Photo taken on Feb. 24, 2017 shows workers carrying a monocrystalline silicon stick at a factory in Ningjin County, north China's Hebei Province. (Photo/Xinhua)
The world economy will see annual growth of 3.5 percent in 2019, according to a forecast by economists of the Chinese Academy of Social Sciences. The forecast was contained in a book released on Thursday.
The slowdown of world economic growth next year is attributable to the expected weakening of the US economy－the world's largest－after its elevated growth this year, as well as financial market turbulence, the limited policy tools of major economies to handle an easing and trade frictions among major trading powers, according to the authors of the Yellow Book of World Economy 2019, published by the Social Sciences Academic Press (China).
In the United States, major economic indicators such as GDP and employment have registered levels close to historic highs. That means 2018 may be a peak for the US economy, said Sun Jie, an author of the book and economist at the Institute of World Economics and Politics of the CASS, on Thursday.

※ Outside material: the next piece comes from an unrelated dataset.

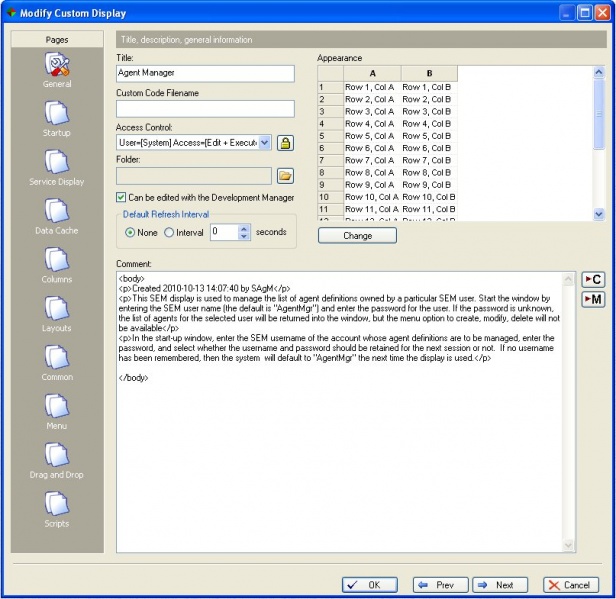Select the Interval refresh radio button
The image size is (616, 599).
pyautogui.click(x=168, y=232)
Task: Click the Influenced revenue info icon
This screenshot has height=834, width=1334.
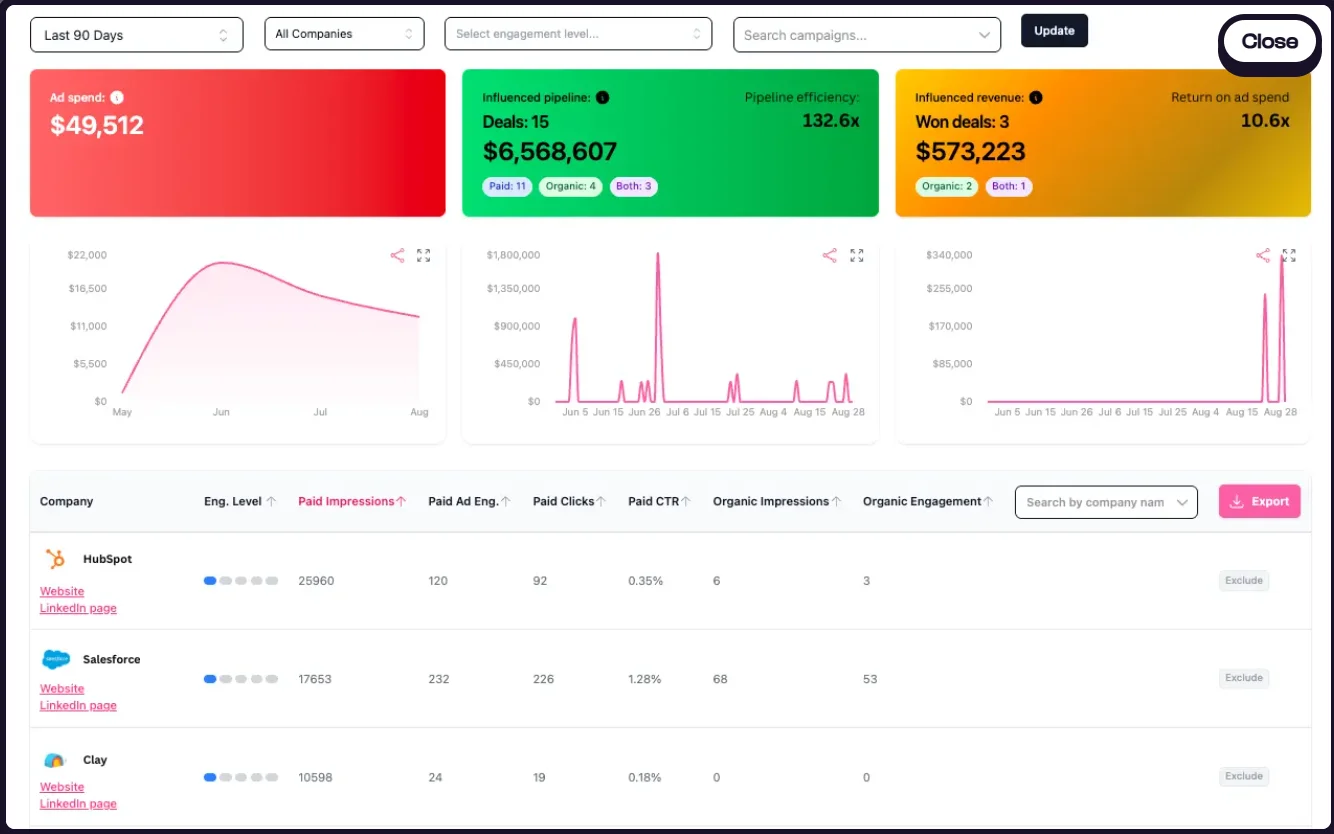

The Conference Board, a New York-based economics research institution, also said that the US economy may peak at the end of this year.
For 2019, many organizations such as the World Bank and the International Monetary Fund have forecast that the GDP growth of the US will weaken compared with this year.
The World Bank said US growth could ease to 2.5 percent in 2019 from 2.7 percent this year.
"The weakening will make the US Federal Reserve more cautious in raising interest rates," Sun said.
World economic growth may also be affected by possible financial market turbulence caused by expected US interest rate hikes－which could lead to currency depreciation and monetary crisis in other countries, debt defaults in some high-debt-level countries, and possible asset price slumps in other countries as a result of the slowing US economy, the book said.
Meanwhile, compared with 10 years ago, the world's economies have less policy room to cope next year with any crisis, the book said. In the US, the federal funds rate was 5.25 percent before the global financial crisis in 2008, making it possible for the US Federal Reserve to continually cut interest rates in response to the crisis. Now, however, the rate is only 2.25 percent.
The trade disputes between China and the US and those involving other countries, if they escalate, could spill over to affect global trade growth, reduce investment confidence and even lead to financial, military and political conflicts in a worst-case scenario, which would prove disastrous to the world economy, the book said.
"China should stick to its policy of reform and opening-up to cope with the impact from changes in the global economy," said Zhang Yuyan, director of the CASS institute.